A interposição deste recurso estava condicionada pela verificação de diversos requisitos: (a) existência de oposição entre acórdãos do Supremo Tribunal de Justiça sobre a mesma questão de direito; (b) tal oposição haveria de verificar-se no domínio da mesma legislação; (c) os acórdãos opostos deveriam ter sido proferidos em processos diferentes ou em incidentes diferentes do mesmo processo; (d) o acórdão anterior invocado como fundamento do recurso já deveria ter transitado em julgado (artigo 763º).
Admitido o recurso, o recorrente apresentaria alegação tendente a demonstrar que entre o acórdão recorrido e o acórdão anterior mencionado no requerimento existia a oposição exigida por lei (artigo
765º).
Decidida a questão preliminar no sentido da existência de oposição entre os acórdãos, os autos seguiam para alegações das partes, vista do Ministério Público e vistos dos juízes (artigo 767º).
Sobre o julgamento do conflito e a força do assento regia o artigo 768º, e sobre a alteração do assento dispunha o artigo 769º.
Estes normativos, cuja formulação importa reter, prescreviam assim:
Artigo 768º
(Julgamento do conflito. Força do assento)
No julgamento do recurso intervirão, pelo menos, quatro quintos dos magistrados que compõem as secções do tribunal.
Sendo vários os fundamentos do recurso, o tribunal conhecerá sempre de todos os pontos em que haja oposição de julgados. O Presidente terá voto de desempate.
A doutrina assente pelo acórdão que resolver o conflito de jurisprudência será obrigatória para todos os tribunais enquanto não for alterada por outro acórdão proferido nos termos do artigo seguinte.
§ 1º Desde que haja conflito de jurisprudência, deve o tribunal resolvê-lo e lavrar assento, ainda que a resolução do conflito não tenha utilidade alguma para o caso concreto em litígio por ter de subsistir a decisão do acórdão recorrido qualquer que seja a doutrina do assento.
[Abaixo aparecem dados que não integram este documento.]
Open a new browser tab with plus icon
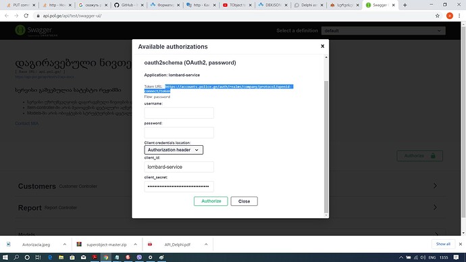 (405, 5)
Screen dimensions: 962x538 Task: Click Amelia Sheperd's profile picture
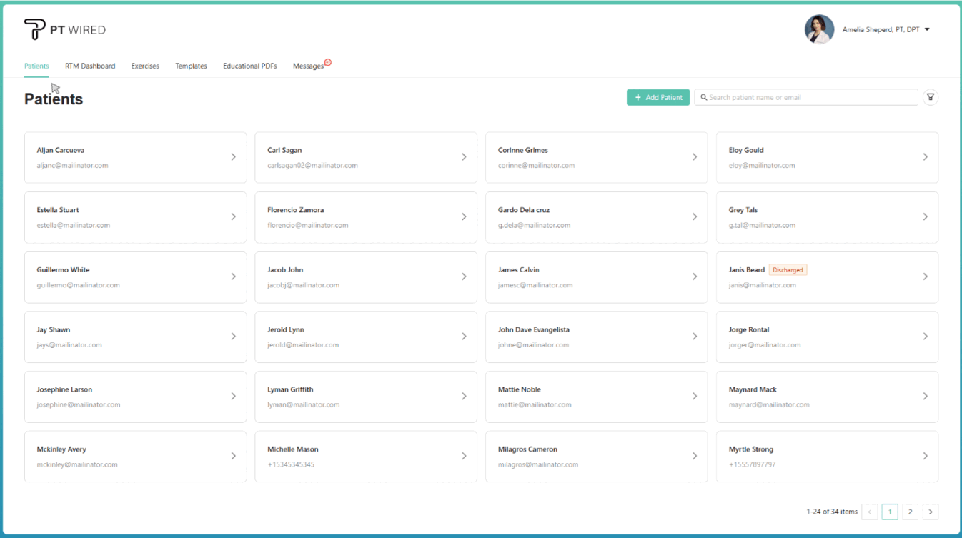[819, 29]
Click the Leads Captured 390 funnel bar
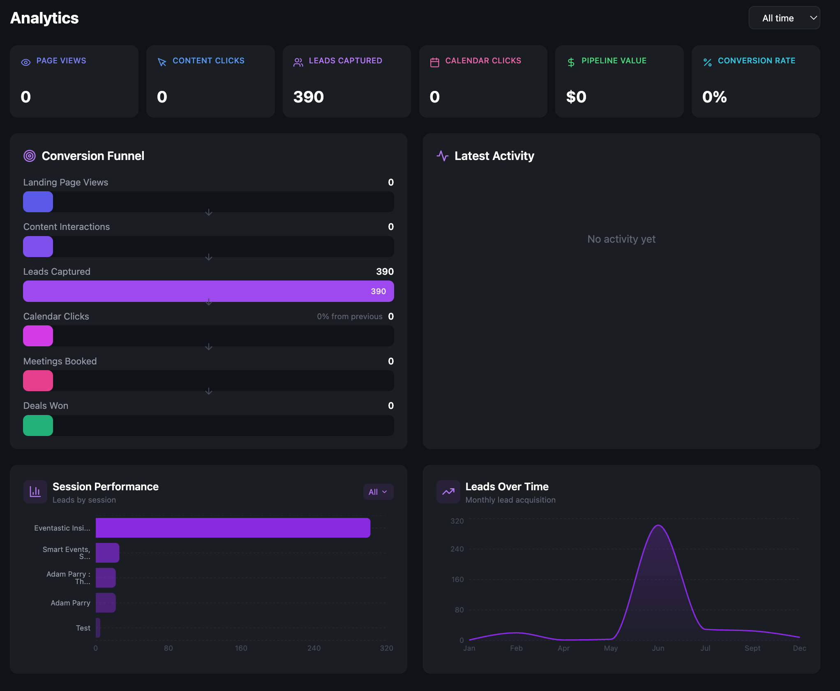 (208, 291)
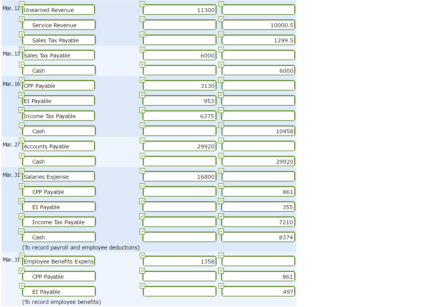This screenshot has height=307, width=447.
Task: Click the debit field showing 3130
Action: click(179, 86)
§ 2º O acórdão que resolver o conflito será publicado imediatamente na 1ª série do Diário do Governo e na Coleção Oficial. O Presidente enviará ao Ministro da Justiça uma cópia desse acórdão, acompanhada da resposta do Ministério Público, dos acórdãos anteriores invocados como fundamento do recurso e de quaisquer considerações que entenda dever fazer.
Artigo 769º
(Alteração do assento)
Quando em julgamentos posteriores do Supremo Tribunal de Justiça a maioria dos juízes que intervierem na decisão se pronunciar pela alteração da jurisprudência fixada pelo tribunal pleno, o processo será concluso a outros juízes até se vencer, por sete votos, a observância da jurisprudência estabelecida ou a necessidade da alteração.
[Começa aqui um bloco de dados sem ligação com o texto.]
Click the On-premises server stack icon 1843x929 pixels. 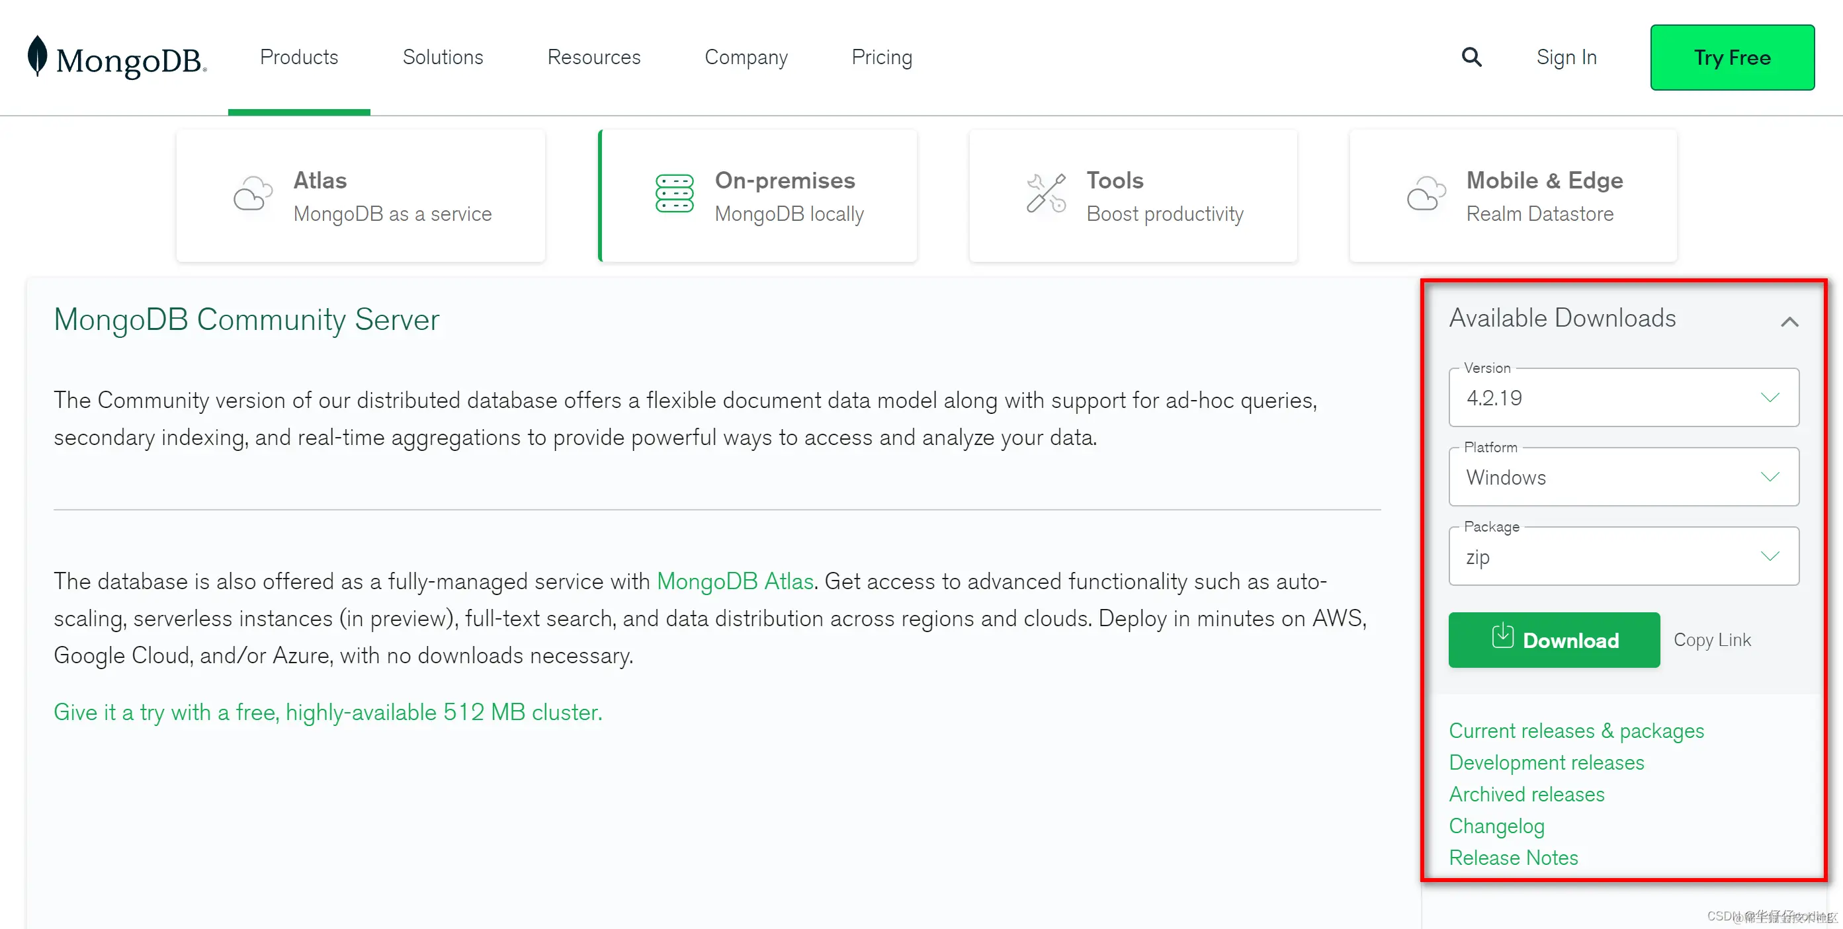674,194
Neste último caso o Presidente ordenará que o processo seja continuado com vista aos restantes juízes e a questão será depois decidida em tribunal pleno. Se a final prevalecer a alteração da jurisprudência, lavrar-se-á novo assento, a que é aplicável o disposto no artigo anterior e seus parágrafos.
Como informa Alberto dos Reis (cfr. Anotado, cit., pp
240 e ss), o sistema de uniformização da jurisprudência proposto no texto do projecto e inspirado no artigo 66º do Decreto nº 12353, foi objecto de viva e larga discussão na Comissão Revisora.
Desenharam-se ali três correntes: (1ª) eliminação do recurso para o Tribunal Pleno, tal como o admitia o Decreto nº 12353 e constava do projecto; (2ª) manutenção do recurso, nos termos do projecto; (3ª) admissão do recurso, mas suspensão da força obrigatória do assento enquanto este não fosse ratificado pela Assembleia Nacional.
A terceira corrente, apresentada e defendida pelo Prof. Barbosa de Magalhães, foi a que obteve a maioria dos sufrágios, só não logrando cumprimento por via da consideração de que, não dispondo a Assembleia Nacional de competência para conceder ou negar ratificação aos assentos, como igualmente a Câmara Corporativa para sobre eles emitir parecer, a norma que viesse a traduzir tal competência não deixaria de sofrer de inconstitucionalidade.
Assim, apesar de Alberto dos Reis ter considerado 'a sugestão de se sujeitar o Assento à ratificação da Assembleia Nacional como interessante' (cfr. Anotado, cit., p. 244), a comunicação ao Parlamento para efeitos de ratificação, acabou por ser substituída pela remessa ao Ministro da Justiça, por parte do presidente do Supremo Tribunal de Justiça, da cópia do acórdão que resolver o conflito de jurisprudência, bem como de outros elementos documentais e de 'quaisquer considerações que entenda dever fazer'.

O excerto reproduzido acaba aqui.